Затем снова все исчезло, и он даже не мог сказать, насколько, а когда он вернулся из забытья, рядом с ним стояли Амар и Вулан. Они что-то говорили ему, широко раскрывая рты, а он ничего не слышал, и только в горле у него першило. Он шевельнул губами и произнес одно слово — и тут же Вулан налил ему полный стакан вина, который прошел в горло как в песок, и второй, и третий, и по мере того как стакан за стаканом вливались в него, все утончалась и утончалась пленка, застилавшая ему глаза. Он уже слышал ржавый хохот Вулана и тонкий, как лезвие, смех Амара… он даже пытался что-то сказать…
— Бедняга, — сказал Амар. — Он сам на себя не похож. Как ты думаешь, он не заболел?
— От такого немудрено и заболеть. Но наш Антуан не из тех, кто переживает, из-за того, что приходится пустить немного лишней крови, а? Положи его на скамью и накрой скатертью. Я сбегаю за доктором.
«Что тут делал этот пройдоха Герон? — думает член Комитета общественной безопасности Амар, сидя рядом с укрытым скатертью Фукье-Тенвилем. — За ним надо проследить…» Затем мысли его обретают иное направление.
Он, конечно, не сомневается в том, какое решение примут присяжные, но все же… С досадой глядит он на Фукье-Тенвиля — в такой момент сдали нервы. Присяжных подбирал он. И Амар вспоминает шутку Вулана. «С такими присяжными, — сказал Вулан, — любой подсудимый более мертв, чем славный наш Людовик Шестнадцатый».
«Что ж, — бормочет Амар, — одного мы свалили. Теперь очередь другого, поважней!».
Из-за дубовой двери, украшенной восемью львиными головами, по-прежнему не слышно ни звука.

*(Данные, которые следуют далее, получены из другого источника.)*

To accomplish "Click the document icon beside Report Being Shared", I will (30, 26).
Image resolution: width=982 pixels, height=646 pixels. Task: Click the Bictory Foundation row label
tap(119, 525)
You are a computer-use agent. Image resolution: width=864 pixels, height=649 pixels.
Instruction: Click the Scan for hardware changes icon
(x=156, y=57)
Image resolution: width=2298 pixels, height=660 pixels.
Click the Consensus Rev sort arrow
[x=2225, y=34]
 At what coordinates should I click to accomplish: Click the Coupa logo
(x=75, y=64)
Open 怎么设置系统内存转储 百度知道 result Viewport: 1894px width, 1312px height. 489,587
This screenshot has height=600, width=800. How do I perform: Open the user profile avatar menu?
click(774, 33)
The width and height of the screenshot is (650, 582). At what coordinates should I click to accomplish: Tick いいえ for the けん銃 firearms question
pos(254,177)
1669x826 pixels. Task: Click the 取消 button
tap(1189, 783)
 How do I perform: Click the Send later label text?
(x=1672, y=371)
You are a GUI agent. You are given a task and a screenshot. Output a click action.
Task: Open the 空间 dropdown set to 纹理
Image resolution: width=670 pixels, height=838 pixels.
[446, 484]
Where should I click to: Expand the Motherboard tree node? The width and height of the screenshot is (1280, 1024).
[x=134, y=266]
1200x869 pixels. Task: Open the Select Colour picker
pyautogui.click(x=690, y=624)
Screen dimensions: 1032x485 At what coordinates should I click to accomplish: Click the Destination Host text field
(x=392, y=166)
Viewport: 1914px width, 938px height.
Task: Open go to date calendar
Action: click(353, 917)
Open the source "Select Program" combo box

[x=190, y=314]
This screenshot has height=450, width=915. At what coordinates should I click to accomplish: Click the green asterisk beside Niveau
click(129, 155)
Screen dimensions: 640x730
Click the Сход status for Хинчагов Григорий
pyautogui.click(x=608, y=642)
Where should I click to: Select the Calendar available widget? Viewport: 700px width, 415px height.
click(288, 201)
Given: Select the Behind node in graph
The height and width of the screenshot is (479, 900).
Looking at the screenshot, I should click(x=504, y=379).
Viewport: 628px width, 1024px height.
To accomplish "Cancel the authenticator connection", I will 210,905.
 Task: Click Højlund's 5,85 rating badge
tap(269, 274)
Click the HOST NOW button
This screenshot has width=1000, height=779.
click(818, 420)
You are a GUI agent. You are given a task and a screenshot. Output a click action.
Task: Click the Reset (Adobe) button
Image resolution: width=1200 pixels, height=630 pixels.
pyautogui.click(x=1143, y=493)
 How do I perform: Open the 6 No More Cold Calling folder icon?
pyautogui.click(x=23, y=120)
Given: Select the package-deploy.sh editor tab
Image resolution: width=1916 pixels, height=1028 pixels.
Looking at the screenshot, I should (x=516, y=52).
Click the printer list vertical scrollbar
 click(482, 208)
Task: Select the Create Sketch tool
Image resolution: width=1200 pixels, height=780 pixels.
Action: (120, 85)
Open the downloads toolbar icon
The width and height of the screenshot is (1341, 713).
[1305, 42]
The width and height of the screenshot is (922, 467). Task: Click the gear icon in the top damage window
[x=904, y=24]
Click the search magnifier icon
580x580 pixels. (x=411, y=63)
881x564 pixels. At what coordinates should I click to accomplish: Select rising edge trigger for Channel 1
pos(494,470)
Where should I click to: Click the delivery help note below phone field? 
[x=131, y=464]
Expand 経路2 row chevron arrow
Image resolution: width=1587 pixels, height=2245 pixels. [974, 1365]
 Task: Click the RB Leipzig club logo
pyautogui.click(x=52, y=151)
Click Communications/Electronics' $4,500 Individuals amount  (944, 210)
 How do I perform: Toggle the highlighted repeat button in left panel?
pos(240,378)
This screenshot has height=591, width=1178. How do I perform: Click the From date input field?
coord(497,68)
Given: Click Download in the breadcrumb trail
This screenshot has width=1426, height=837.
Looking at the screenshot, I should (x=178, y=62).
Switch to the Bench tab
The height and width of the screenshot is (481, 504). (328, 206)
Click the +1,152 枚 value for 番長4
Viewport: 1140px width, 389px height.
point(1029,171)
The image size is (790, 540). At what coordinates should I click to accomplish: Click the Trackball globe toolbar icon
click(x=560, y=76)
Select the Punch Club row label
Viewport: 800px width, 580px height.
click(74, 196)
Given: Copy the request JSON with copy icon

________________________________________
Оставшись одни, они торопливо разошлись по углам, укрылись за искусственной броней отрешенности, словно даже не узнавая друг друга. На самом же деле — и каждый из них понимал это — мнимая отрешенность возникла как раз потому, что они знали друг друга слишком хорошо, и разобщенность нужна была каждому лишь для того, чтобы выиграть время и воздвигнуть внутри себя некий барьер, который затем предстоит преодолеть. В то же время наличие этого барьера должно будет знаменовать и борьбу с собой, и сомнения — так было всегда, когда присяжные собирались вместе. Они уже привыкли, кто с большей, кто с меньшей степенью готовности, к роли людей, взвешивающих на ладонях своей совести жизнь и смерть существ, им подобных, но еще не привыкли делать это равнодушно. Но сегодня, к чему бы они там ни привыкли, случай был совершенно особый, и смущение, которое они испытывали, лишний раз подчеркивало сложность предстоявшей им задачи и те трудности, которые нужно было преодолеть каждому из семерых на пути к решению. Пожалуй, никто из них не сомневался, какой приговор произнесли бы любые другие семеро присяжных, и уж абсолютно никто не сомневался, какого приговора ждут от них. Но именно это знание будило в душе каждого какие-то свои опасения, свои сомнения и свою тяжесть. Все-таки до сих пор им приходилось осуждать на смерть людей, которые были для них чужими, людей, в отношении которых можно было хотя бы допустить, что они являются агентами двора, Питта и Австрии. На этот раз они должны признать, что и среди самых искренних патриотов может завестись гниль измены, и доказать это, признав виновными Дантона, Демулена, Фабра и Эро, а это почти то же, что признать виновными самих себя.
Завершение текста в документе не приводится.